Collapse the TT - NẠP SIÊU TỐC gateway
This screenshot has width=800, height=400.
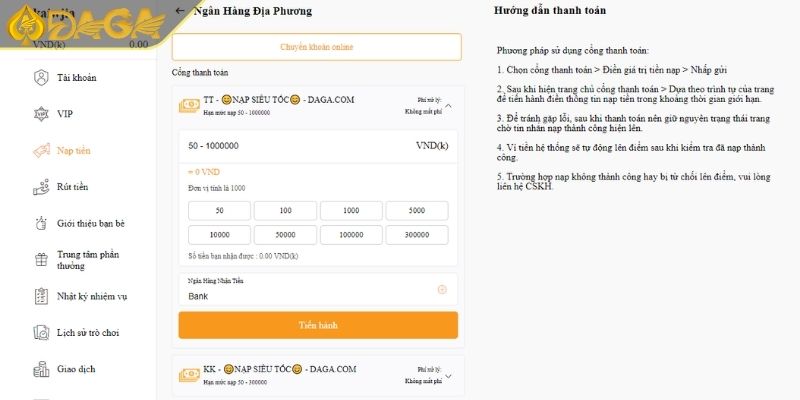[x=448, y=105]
--
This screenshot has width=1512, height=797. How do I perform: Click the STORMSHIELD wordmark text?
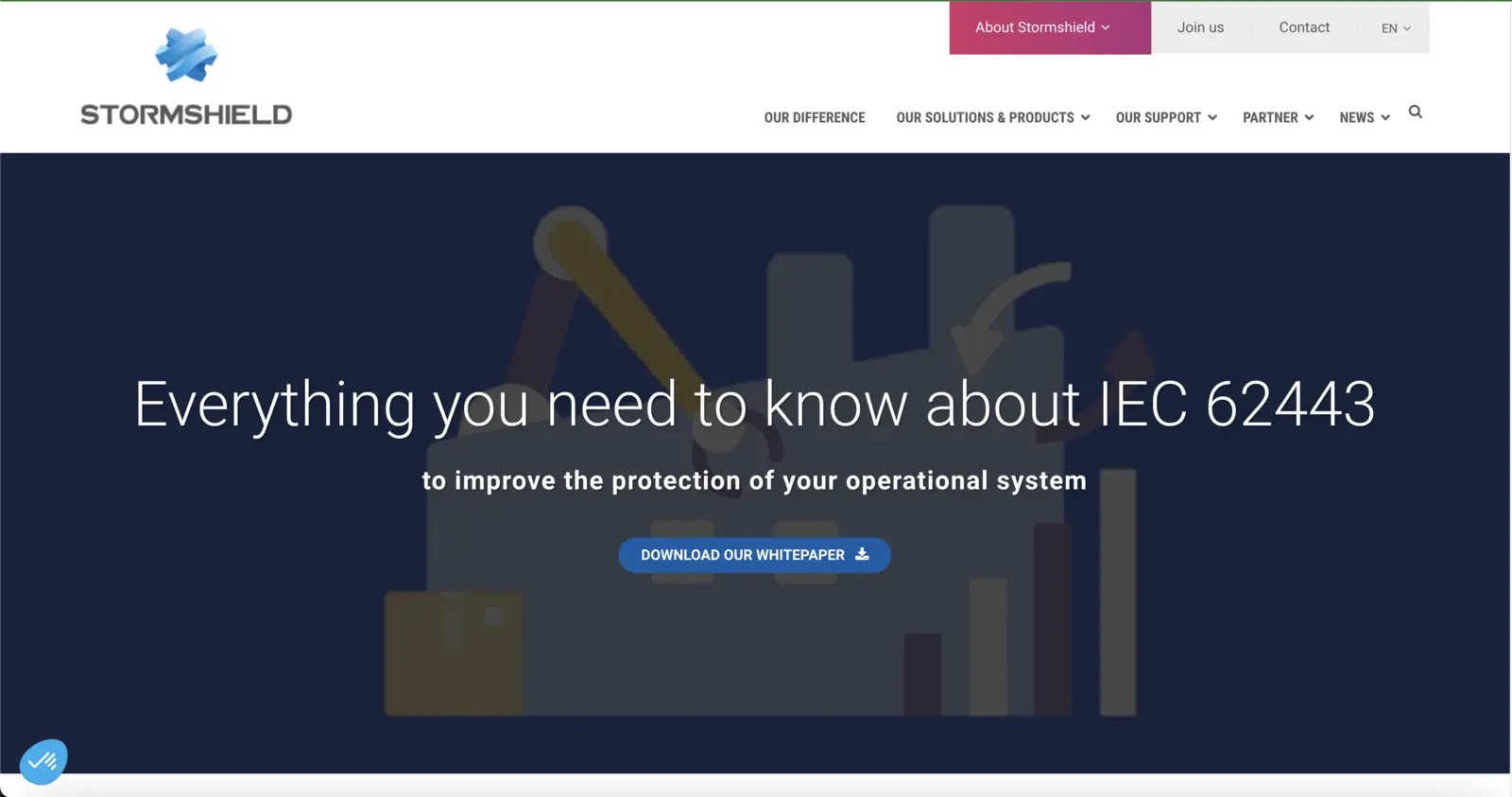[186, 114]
==
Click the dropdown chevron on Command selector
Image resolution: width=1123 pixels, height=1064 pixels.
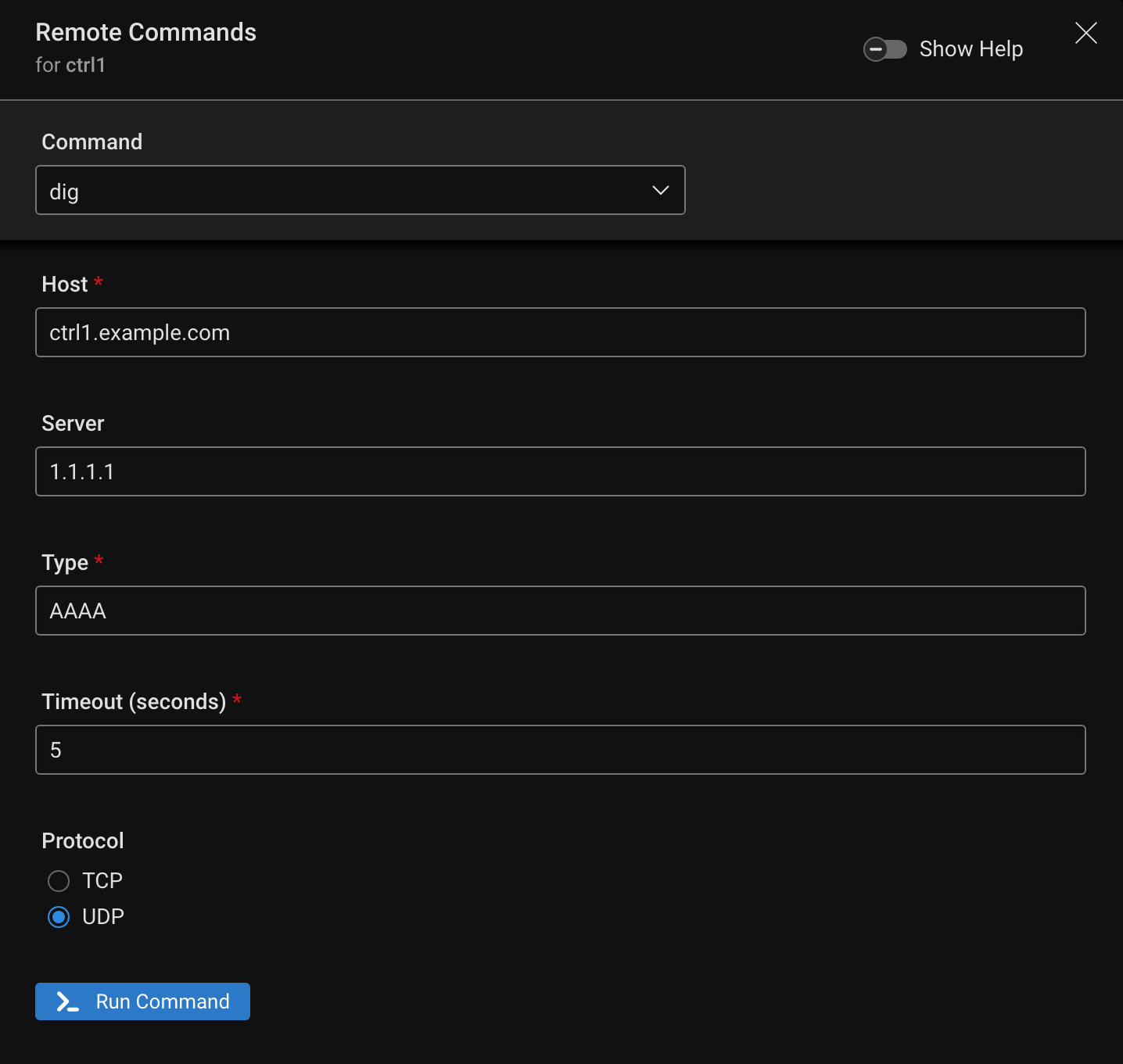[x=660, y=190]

- _Short task_: Write out again, word for word, the stretch of the records from the line containing "Collapse the TT - NẠP SIÊU TỐC gateway" through the line containing "[x=448, y=105]", leaving out the pictures.

- _Finished answer_:
Collapse the TT - NẠP SIÊU TỐC gateway
This screenshot has width=800, height=400.
[x=448, y=105]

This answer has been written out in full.